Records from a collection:

□ □ □ □

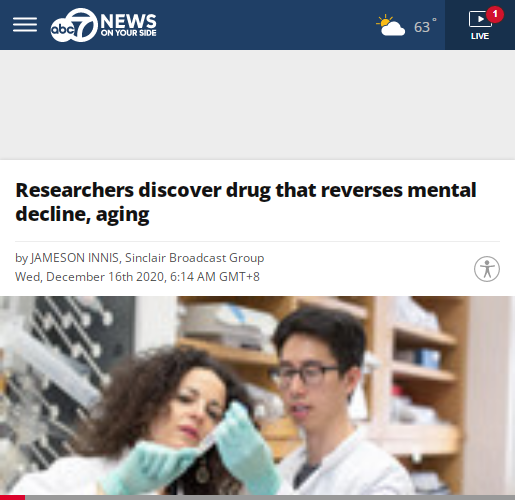515x500 pixels.
Task: Click the gray progress track under the photo
Action: (270, 498)
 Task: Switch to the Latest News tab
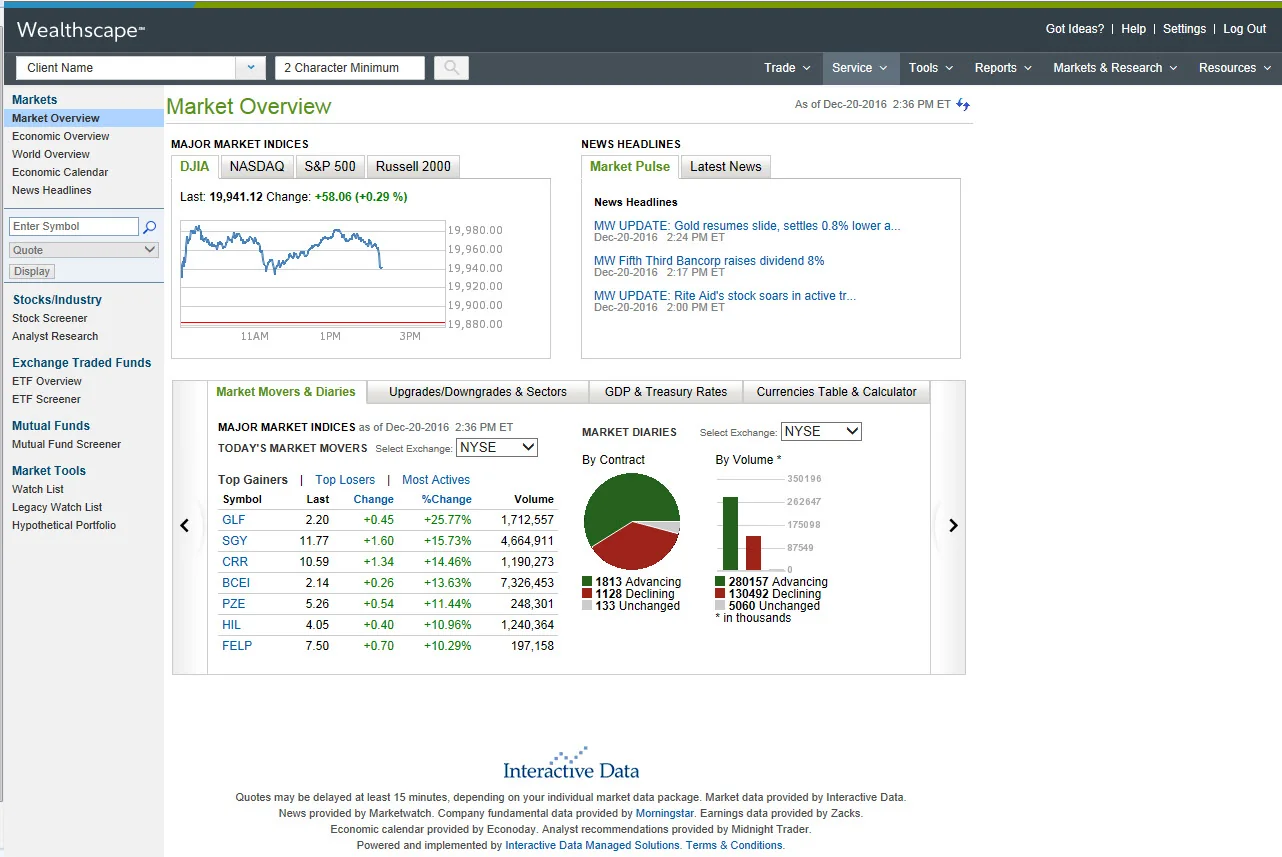[724, 166]
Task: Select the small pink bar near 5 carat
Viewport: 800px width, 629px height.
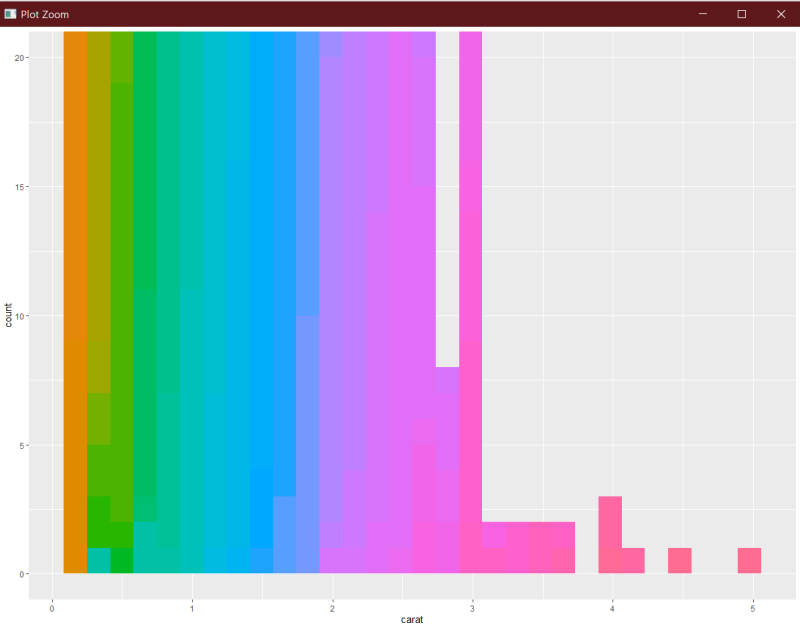Action: click(751, 560)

□ □ □ □

▸ DIRECTIONS: Gather every line of the data that contains the string "Task". Case counts.

▸ THE RESPONSE:
Task: Click the gray progress track under the photo
 Task: Switch to the Latest News tab
Task: Select the small pink bar near 5 carat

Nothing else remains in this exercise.